Objective-C and C#: Brothers From Another Mother
My colleague Paul Irwin just posted an article called Translating Objective-C to C# – Part 1 of n. I think it’s an excellent synopsis. Having myself spent nearly a year and a half doing Objective-C programming part time before learning to C#, this is a topic that hits home for me. There are a couple of areas that warrant some additional clarification, as they are obscure for most Objective-C and .NET programmers alike.
What is id?
To answer that, we must go back to the future: to 1986. Just kidding. Well, not really. Obj-C started life in the early 1980’s, originating as a C preprocessor that allowed programmers to create purely OOP C software in a manner very much inspired by Smalltalk (just like C# was). It eventually added a runtime, then deeper compiler extensions, but interestingly, not a standard library.
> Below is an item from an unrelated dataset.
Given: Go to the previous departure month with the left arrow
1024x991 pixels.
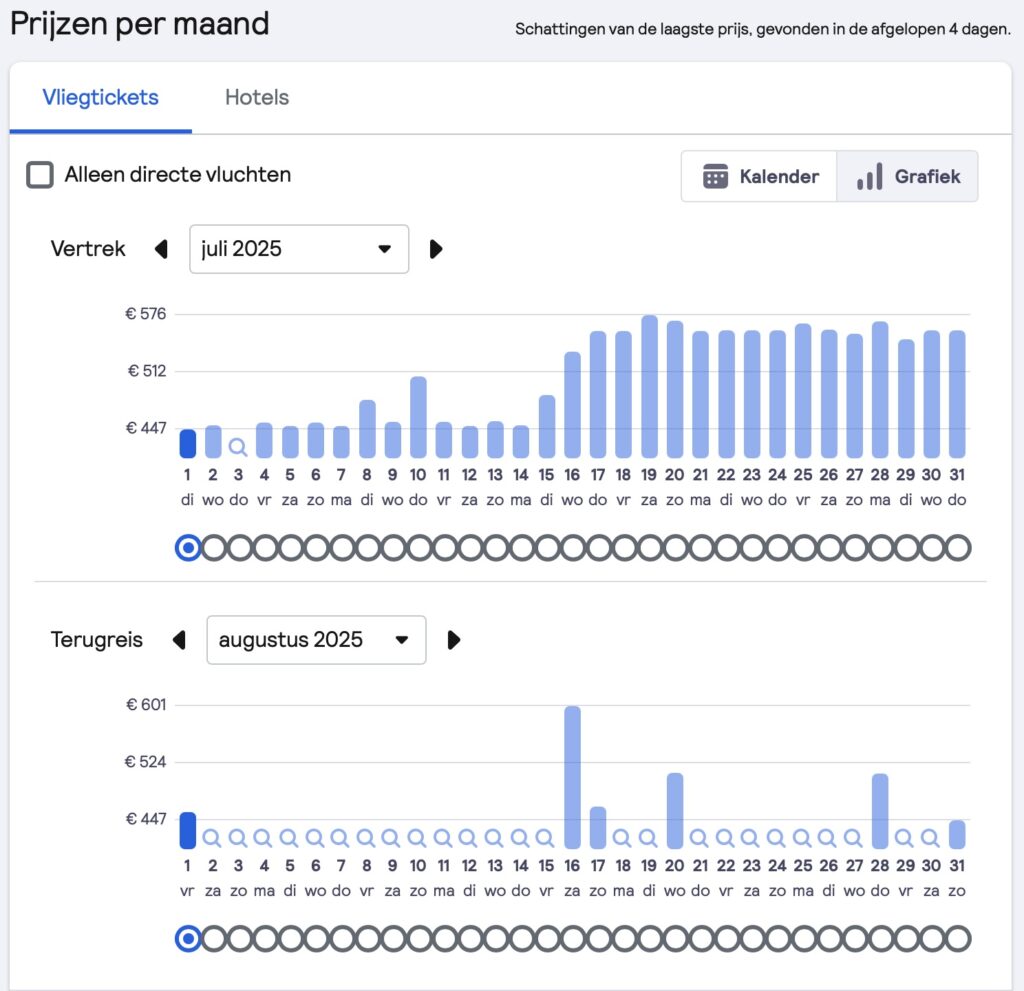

Obj-C is a superset of C, and gets compiled down to C. Obj-C types must, at the end of the day, be composed of C types. Since C has no object-y primitive type itself, Obj-C needs to create one. And it does, it’s a struct called objc_object
. Unlike C#, all Obj-C objects live on the heap. Instead of requiring users to write (objc_object *) all over the place, the designers mercifully declared id
as alias to objc_object*
. The actual C code for the definition of id
is:
typedef struct objc_class *Class; typedef struct objc_object { Class isa; } *id;
Interestingly, the familiar NSObject
root class has only one internal field: Class isa
. When you write a line of Obj-C like [NSObject alloc]
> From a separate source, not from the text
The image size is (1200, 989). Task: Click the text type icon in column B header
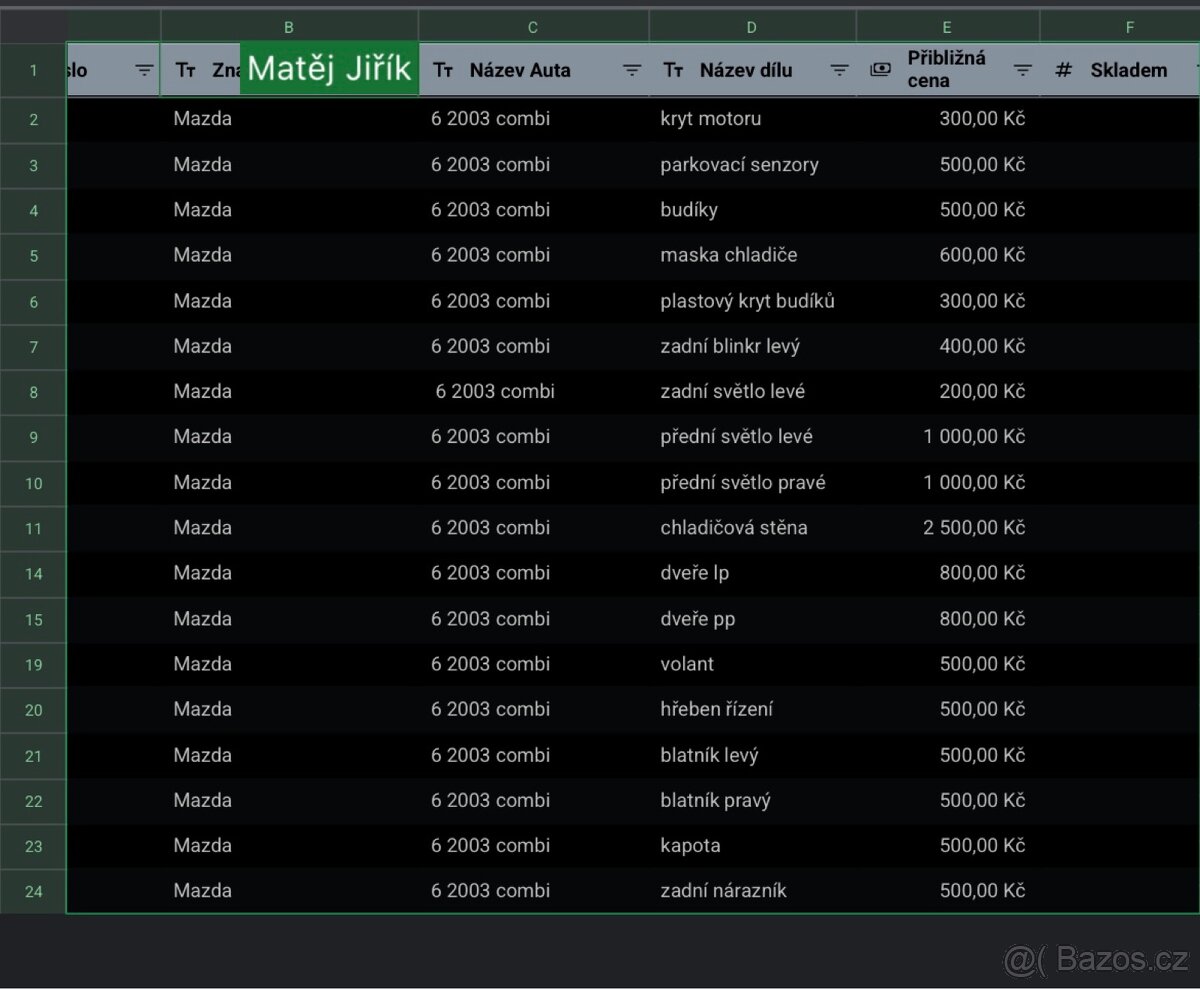(186, 70)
, the compiler emits a C call to the runtime’s id class_createInstance(Class cls, size_t extraBytes)
function. Notice, though, how neither that function nor id
is coupled to NSObject
.
As mentioned above, Obj-C does not have an “official” standard library, so it’s possible to use Obj-C without using Apple’s standard library, called Cocoa. In fact, you could just use the standard C library and create your own Object
class, and id
will still work with the runtime. gcc
even comes with the Object
class, which you can use as your root object class instead. Of course, that way lies madness.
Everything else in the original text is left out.